• Text provided

# Happy New Year’s M3OC!



## SoFlaModel3 (Apr 15, 2017)

Happy New Years everyone, may 2018 bring most if not all of us Model 3’s!!!


----------



## Michael Russo (Oct 15, 2016)

SoFlaModel3 said:


> Happy New Years everyone, may 2018 bring most if not all of us Model 3's!!!


Agree, for all on the general greetings...

And I'll add special happy new year wishes for the lucky Europeans who'll get theirs by 12/18!!


----------



## JWardell (May 9, 2016)

Happy New Year everyone, I have a good feeling 2018 will be especially great for all of us waiting for our first Tesla!


----------



## Michael Russo (Oct 15, 2016)

JWardell said:


> Happy New Year everyone, I have a good feeling 2018 will be especially great for all of us waiting for our first Tesla!


Thanks, Josh and the same for you and your loved ones ! Appreciate your contribution to the forum!


----------



## Kennethbokor (Apr 4, 2016)

Yes, Happy New Year to all our Model 3 Fans and Followers! May 2018 be a prosperous and safe year! Looking forward to seeing many of our Forum and YouTube Members/Subscribers getting their deliveries in 2018 - I hope to have mine before the end of2018!


----------



## John Slaby (Mar 31, 2017)

Happy New Year to all from a frozen New England Model 3 Fanatic. May this be the best year yet, with health, happiness and a little bit of wisdom to all Model 3 reservation holders, their families and friends, and even to the Tesla haters


----------



## Jayc (May 19, 2016)

This time next year those of us RHD folk will hopefully start to see the end of the tunnel. Meantime would like to wish everyone a safe, healthy happy new year. Best wishes to those looking forward to their Model 3 in 2018.


----------



## TrevP (Oct 20, 2015)

Happy New Year everyone! Gonna be seeing a lot of Model 3s on the road this year as a whole lot of us are going to be getting our cars!


----------



## Bperry (Nov 25, 2017)

Happy New Year to all...February 2018 - April 2018 - truly excited!

Dark Blue
White Interior- if available ;-)
PUP
EAP
19 inch wheels


----------



## ng0 (Apr 11, 2017)

Happy new year!


----------

• Exercise 1
Render this sentence from the New Year thread in Spanish: "May 2018 be a prosperous and safe year!"
• Exercise 2
In the New Year thread, TrevP expects to see many Model 3s on the road this year. Explain the reason the post gives for that expectation.
• Exercise 3
From the New Year thread, quote everything from "## Kennethbokor (Apr" down to "the end of2018!".
The listing that comes next is separate material, unrelated to the New Year thread.

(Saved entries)
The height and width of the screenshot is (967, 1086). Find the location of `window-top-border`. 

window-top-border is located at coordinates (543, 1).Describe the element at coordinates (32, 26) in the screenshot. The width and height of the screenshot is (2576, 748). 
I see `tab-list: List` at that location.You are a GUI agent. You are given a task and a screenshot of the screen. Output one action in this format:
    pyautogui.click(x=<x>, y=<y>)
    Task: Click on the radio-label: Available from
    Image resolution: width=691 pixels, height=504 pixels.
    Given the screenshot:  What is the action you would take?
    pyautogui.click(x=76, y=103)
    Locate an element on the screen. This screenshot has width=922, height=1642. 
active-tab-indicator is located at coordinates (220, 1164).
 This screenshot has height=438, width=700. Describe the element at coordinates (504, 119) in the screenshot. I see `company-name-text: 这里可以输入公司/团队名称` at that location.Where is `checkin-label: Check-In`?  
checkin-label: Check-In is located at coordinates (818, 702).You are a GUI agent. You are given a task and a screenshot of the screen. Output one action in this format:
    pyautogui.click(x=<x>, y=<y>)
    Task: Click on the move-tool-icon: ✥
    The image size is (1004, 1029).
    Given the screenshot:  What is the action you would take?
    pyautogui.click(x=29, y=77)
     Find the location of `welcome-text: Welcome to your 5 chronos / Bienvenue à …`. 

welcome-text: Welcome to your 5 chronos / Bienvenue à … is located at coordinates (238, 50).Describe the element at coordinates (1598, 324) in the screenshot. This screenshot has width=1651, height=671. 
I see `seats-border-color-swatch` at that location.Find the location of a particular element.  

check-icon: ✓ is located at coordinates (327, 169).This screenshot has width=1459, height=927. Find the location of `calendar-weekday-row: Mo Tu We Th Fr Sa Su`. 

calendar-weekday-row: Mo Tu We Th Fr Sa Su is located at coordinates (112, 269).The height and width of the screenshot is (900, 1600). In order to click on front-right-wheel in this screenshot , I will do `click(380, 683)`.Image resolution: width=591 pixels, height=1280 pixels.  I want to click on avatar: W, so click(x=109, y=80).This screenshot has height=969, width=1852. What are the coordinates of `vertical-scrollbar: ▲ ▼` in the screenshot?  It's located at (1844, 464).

• Written solution 1
¡Que 2018 sea un año próspero y seguro!

• Written solution 2
TrevP expects many Model 3s on the road because a large number of the forum members are going to be getting their cars this year.

• Written solution 3
## Kennethbokor (Apr 4, 2016)

Yes, Happy New Year to all our Model 3 Fans and Followers! May 2018 be a prosperous and safe year! Looking forward to seeing many of our Forum and YouTube Members/Subscribers getting their deliveries in 2018 - I hope to have mine before the end of2018!